__REQUIRED WORK__:
If a line in the data below includes the string "click", please return a copy of it.

__DATASET EXCERPTS__:
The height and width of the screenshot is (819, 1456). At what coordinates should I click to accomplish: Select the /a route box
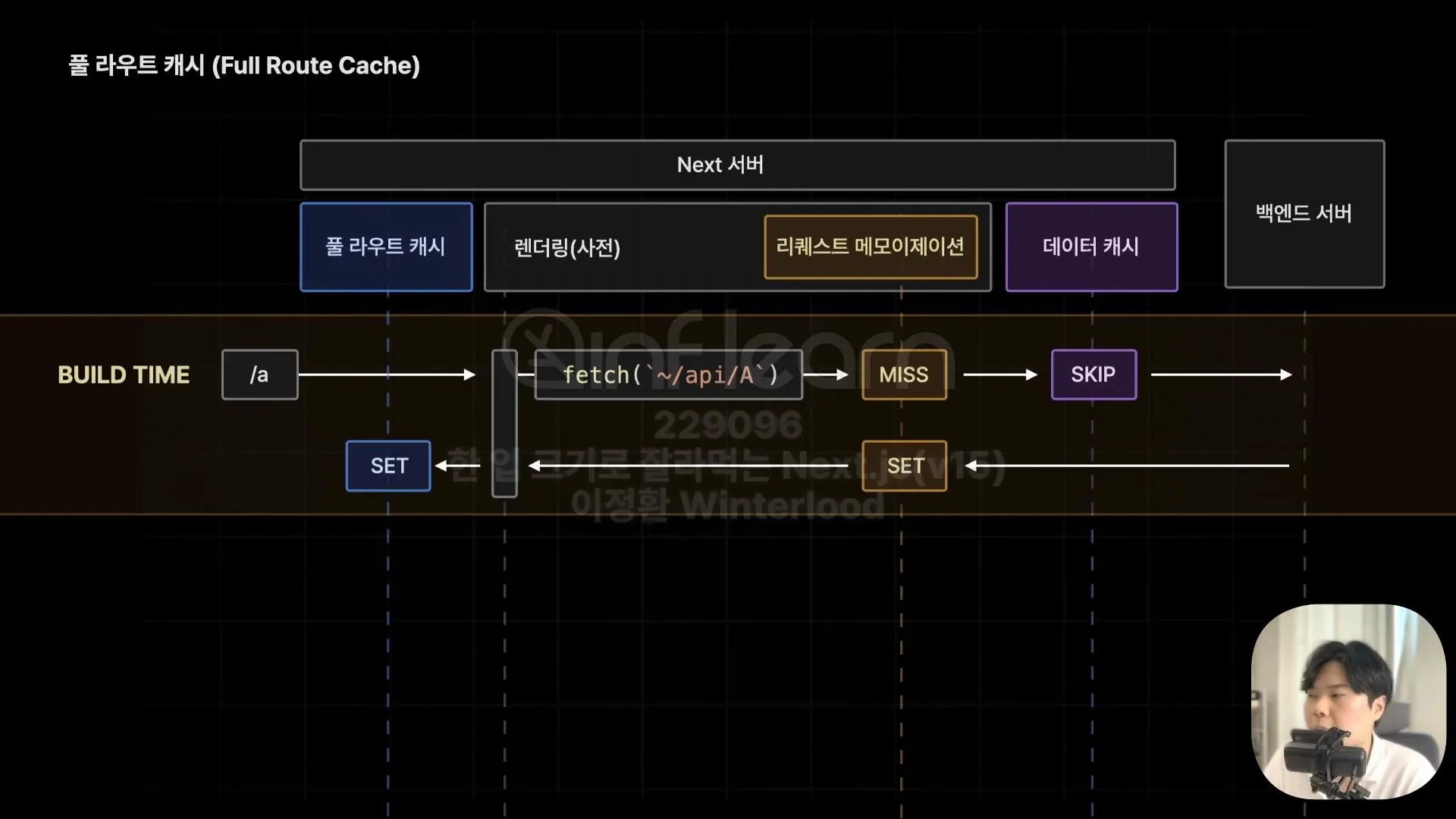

* * *

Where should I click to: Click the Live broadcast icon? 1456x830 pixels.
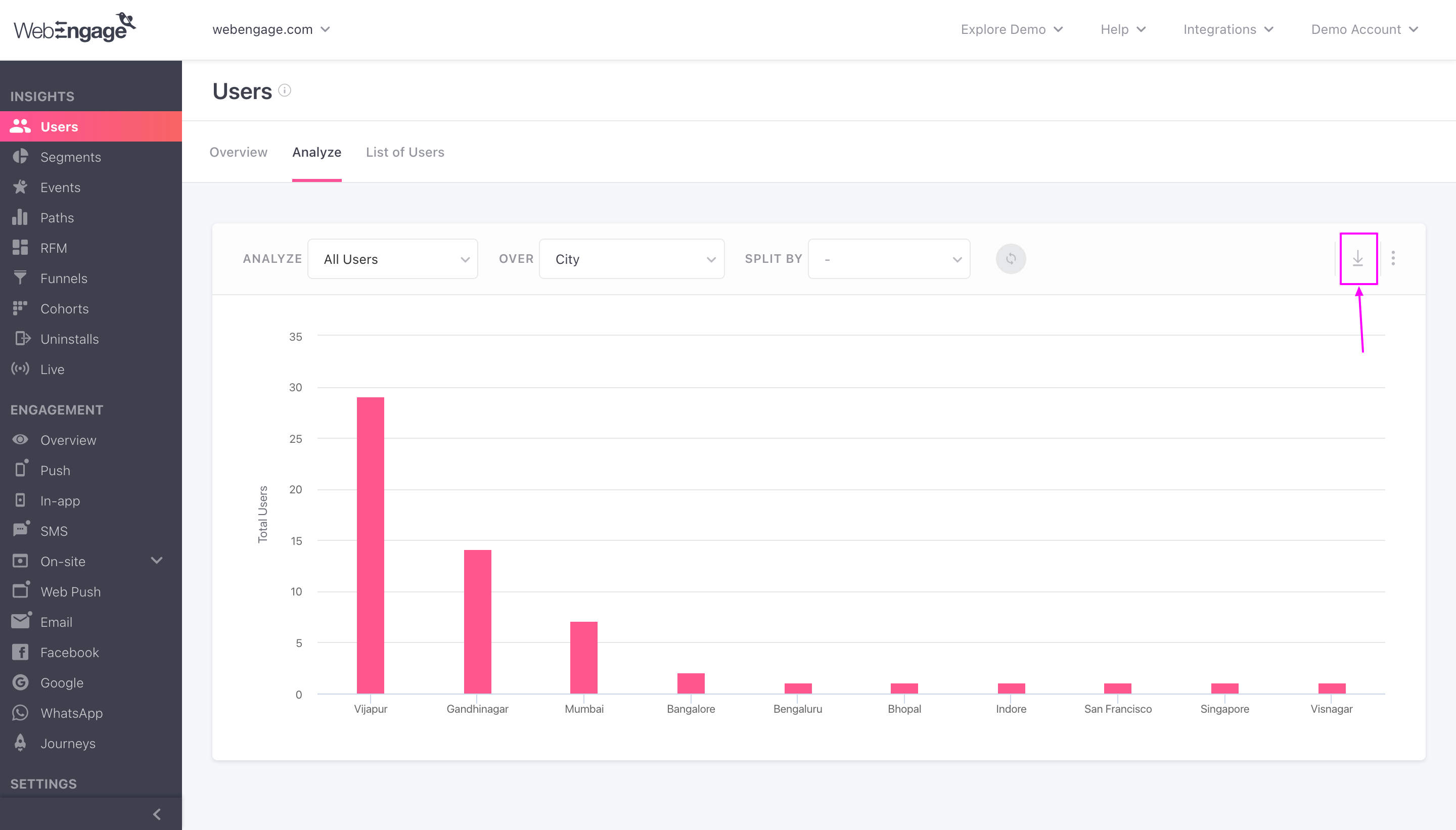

* * *

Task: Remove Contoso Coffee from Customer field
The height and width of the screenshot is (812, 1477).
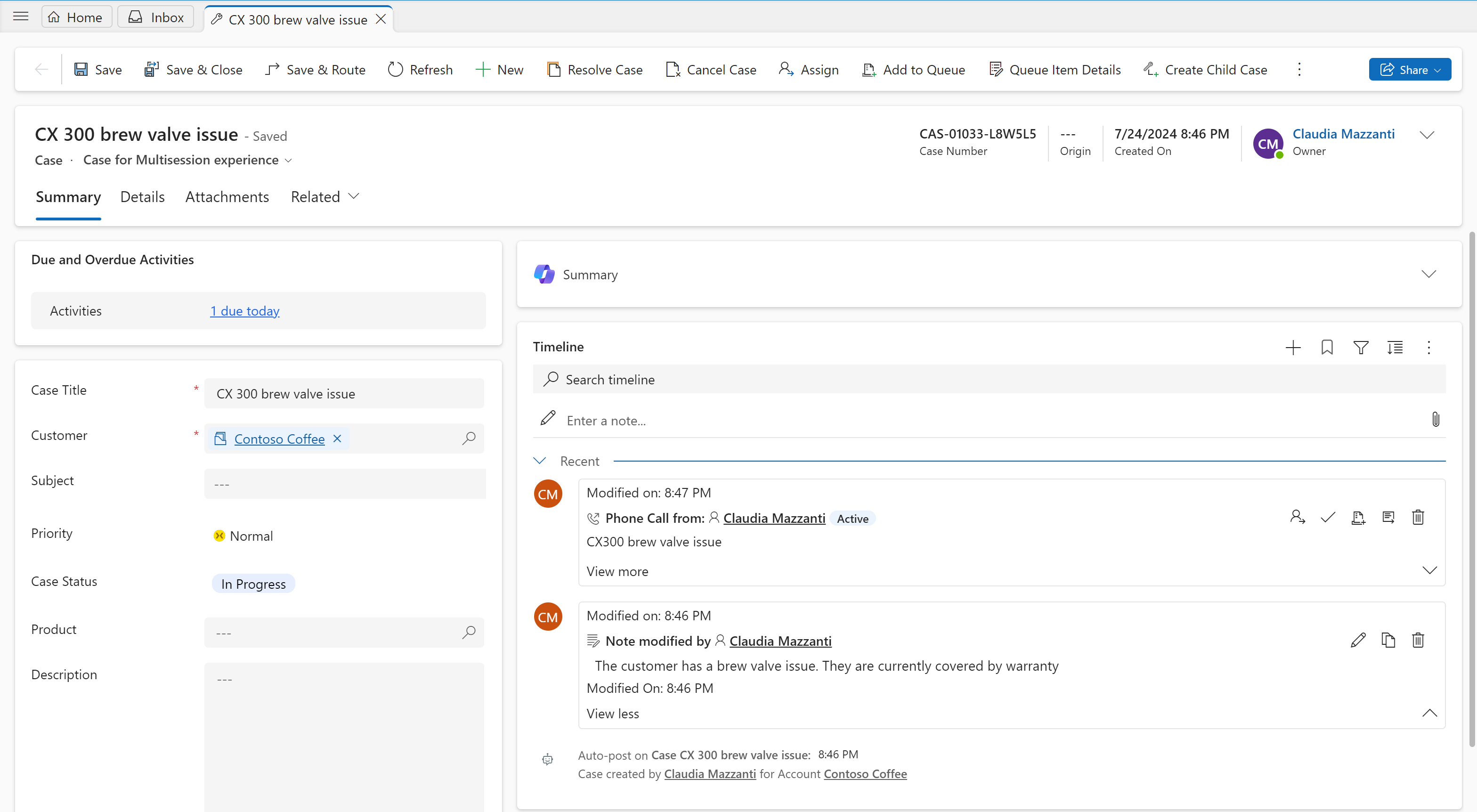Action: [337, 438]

__ANSWER TO THIS TASK__:
The height and width of the screenshot is (819, 1456). At what coordinates should I click to accomplish: Select the /a route box
Where should I click to: Click the Live broadcast icon? 1456x830 pixels.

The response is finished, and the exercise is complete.